Setaiesh non ce l’ha fatta. La piccola afghana che sperava di sopravvivere grazie alle cure dell’ospedale Niguarda non è neppure riuscita ad arrivare a Milano. E’ morta dopo un atterraggio d’emergenza ad Atene dove è stata trasferita nell’ospedale più adeguato per la sua patologia. Ma non è bastato.
E’ morta tra le braccia del padre Abdullah, disperato, e davanti ai medici ormai impotenti. Una corsa contro il tempo fermata dall’imperscrutabile mistero. Il viaggio della piccola è iniziato attorno alle 12 del 4 marzo dopo che gli anestesisti Riccardo Macorini e Serafina Ghianda hanno raggiunto Herat al termine di un giorno di viaggio. La parte più rischiosa del volo verso Milano, secondo i medici, è la prima tratta, quella che porta Setaiesh da Herat ad Al Baten negli Emirati Arabi. E invece una telefonata tranquillizza don Angelo Pavesi, in collegamento quasi costante con l’aeronautica militare e con gli anestesisti che seguono la piccola. Attorno alle 15.30, all’arrivo negli Emirati la bimba afghana è tranquilla e non ha subito particolari variazioni per cui cuore e polmone sono stabili. La partenza da Al Baten attorno alle 17 fa ben sperare.
Alle 23.30 una chiamata concitata dall’aeroporto di Atene segnala a Don Angelo Pavesi che sono sopraggiunte complicazioni e che l’aereo è stato costretto ad un atterraggio di fortuna ad Atene, la destinazione più vicina sulla tratta. Al telefono Serafina Ghianda cerca di spiegare la situazione medica di Setaiesh ma la linea cade. Momenti di attesa e trepidazione. Poi alle 24 è ancora Serafina, distrutta, al telefono. Racconta tra le lacrime a don Angelo che la bimba è morta. La spiegazione non è chiara perché la telefonata si interrompe almeno cinque volte. Sembra che ci sia stato un problema durante l’ingestione di cibo. Qualcosa nel corpo della bambina non ha funzionato come avrebbe dovuto. E il cuore, già debole e messo a rischio per il lungo volo per l’Italia, non ha retto. Don Angelo trattiene a stento le lacrime. Riprova a chiamare. Al telefono questa volta è Riccardo Macorini che conferma la versione della collega. La bimba è morta.

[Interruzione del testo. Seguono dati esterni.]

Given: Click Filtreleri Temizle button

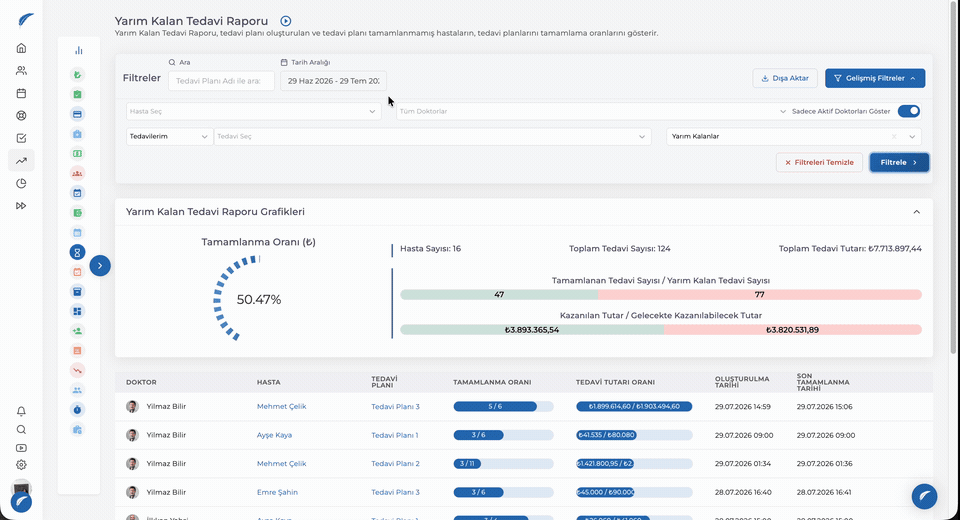Looking at the screenshot, I should (x=819, y=162).
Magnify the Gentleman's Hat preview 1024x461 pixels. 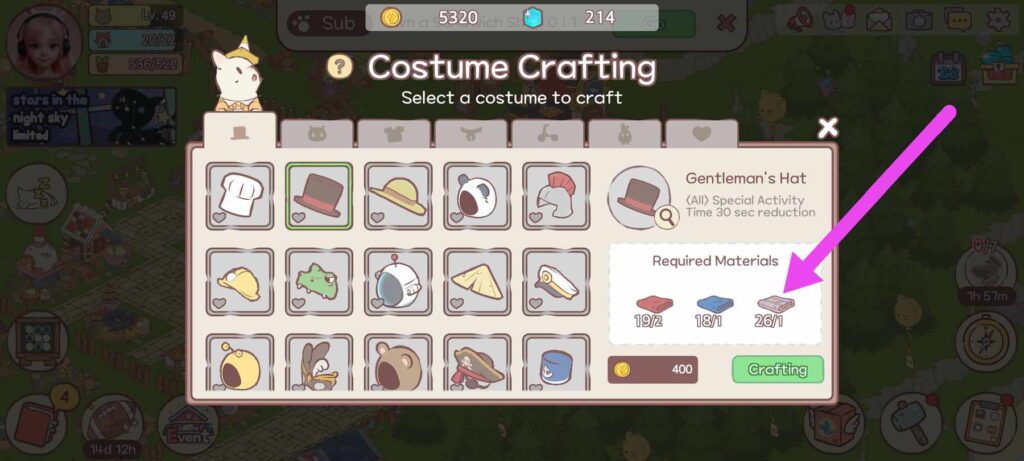coord(667,218)
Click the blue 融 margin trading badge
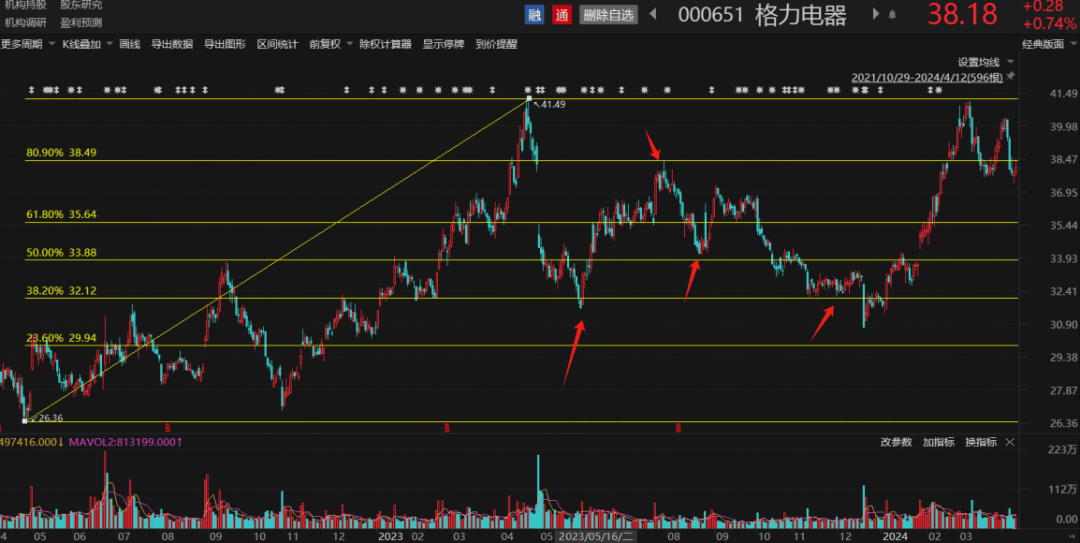This screenshot has width=1080, height=543. 535,14
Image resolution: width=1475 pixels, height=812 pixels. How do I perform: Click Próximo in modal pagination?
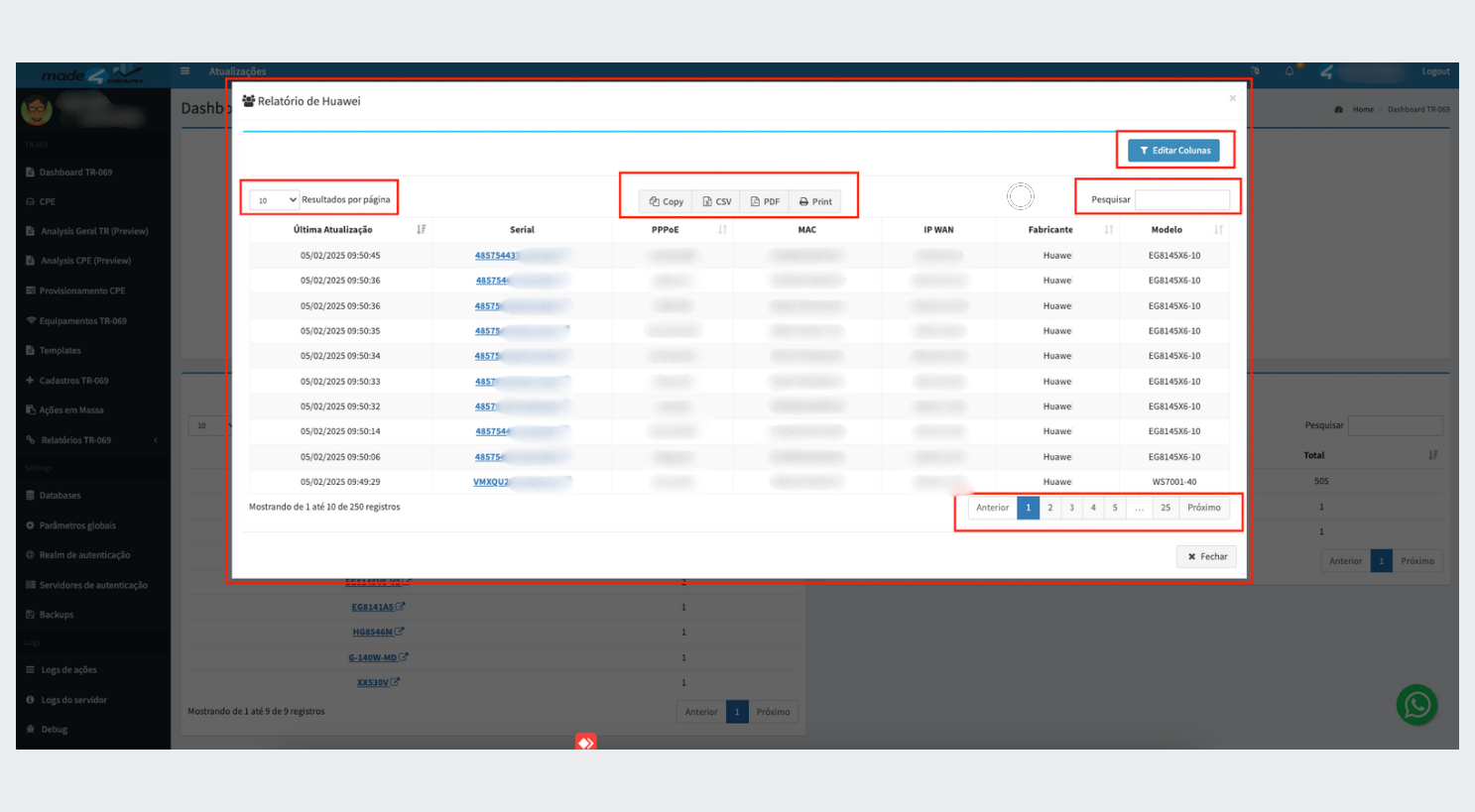[1203, 508]
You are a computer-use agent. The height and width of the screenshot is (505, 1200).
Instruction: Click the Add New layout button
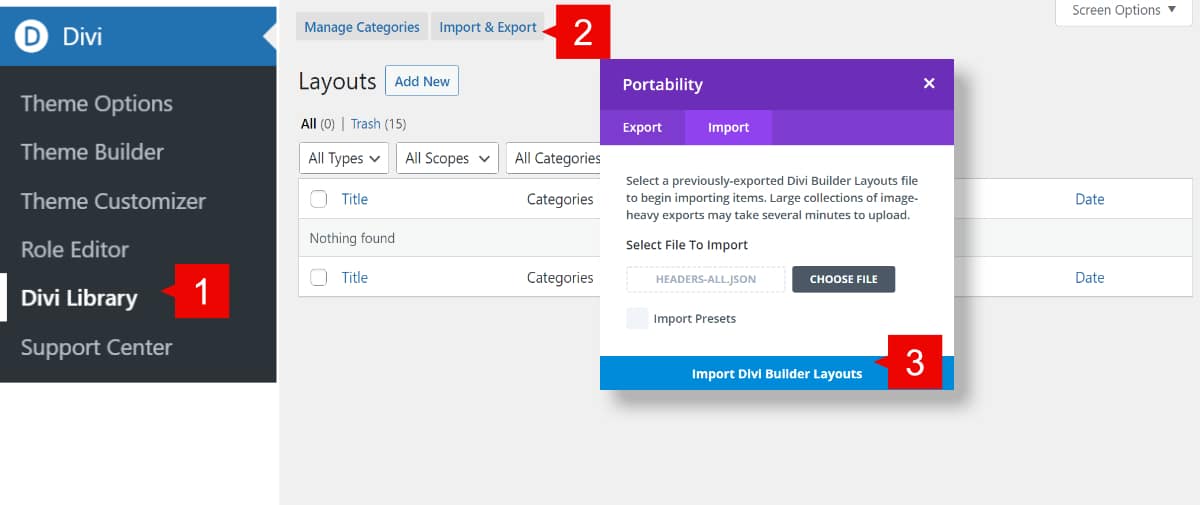pos(422,82)
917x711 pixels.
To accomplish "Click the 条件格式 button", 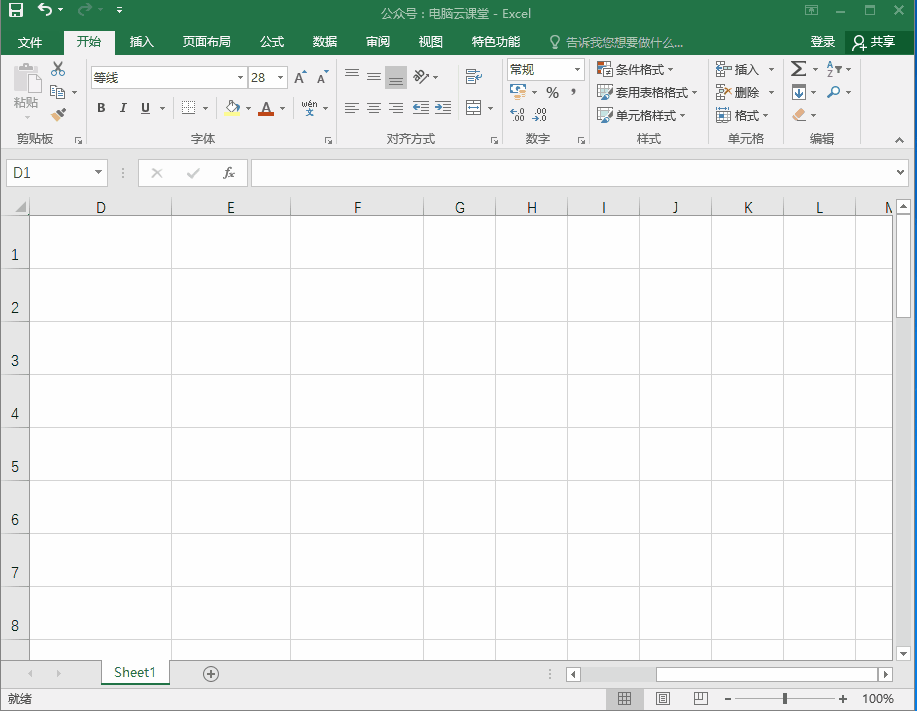I will pyautogui.click(x=635, y=70).
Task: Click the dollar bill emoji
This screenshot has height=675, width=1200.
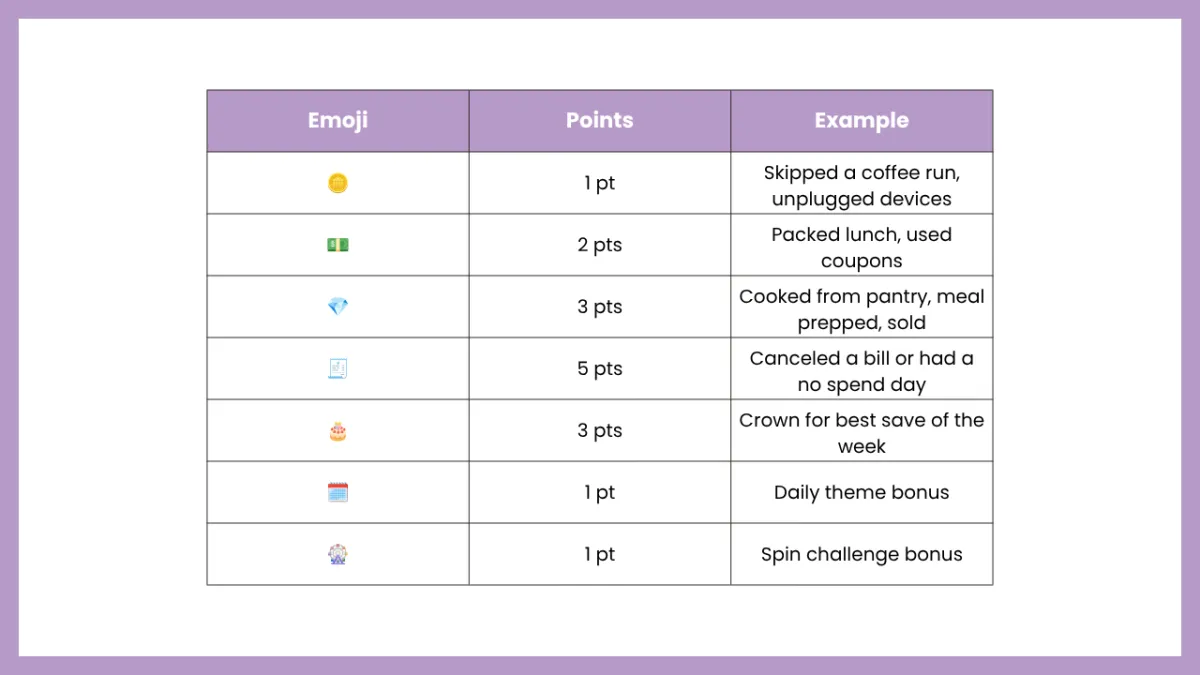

Ma la preoccupazione dei medici va ora al padre. Abdullah sembra uscito di senno. Si scaglia contro i medici italiani e ateniesi colpevoli di non essere stati in grado di salvare la sua bambina. Come spiegare al padre che la situazione era già grave in partenza e che quel volo della speranza si è spezzato addirittura a metà del percorso? Come far capire la complessa organizzazione messa in piedi da più enti per portare sollievo alla sua piccolina che una malformazione al cuore aveva condannato ad una vita brevissima e che invece in molti hanno tentato di strappare ad un destino crudele?
Il sindaco Sergio Daniel, i volontari della Croce Rossa di Varedo, pronti a trasferire la bimba dall’aeroporto a Niguarda, si stringono attorno a don Angelo. Rabbia, impotenza, sconforto, tristezza. Sono le emozioni che prendono il sopravvento. Un percorso durato sei mesi per salvare una bambina è finito nell’unico modo a cui nessuno voleva pensare. Si resta avviliti e sconfitti.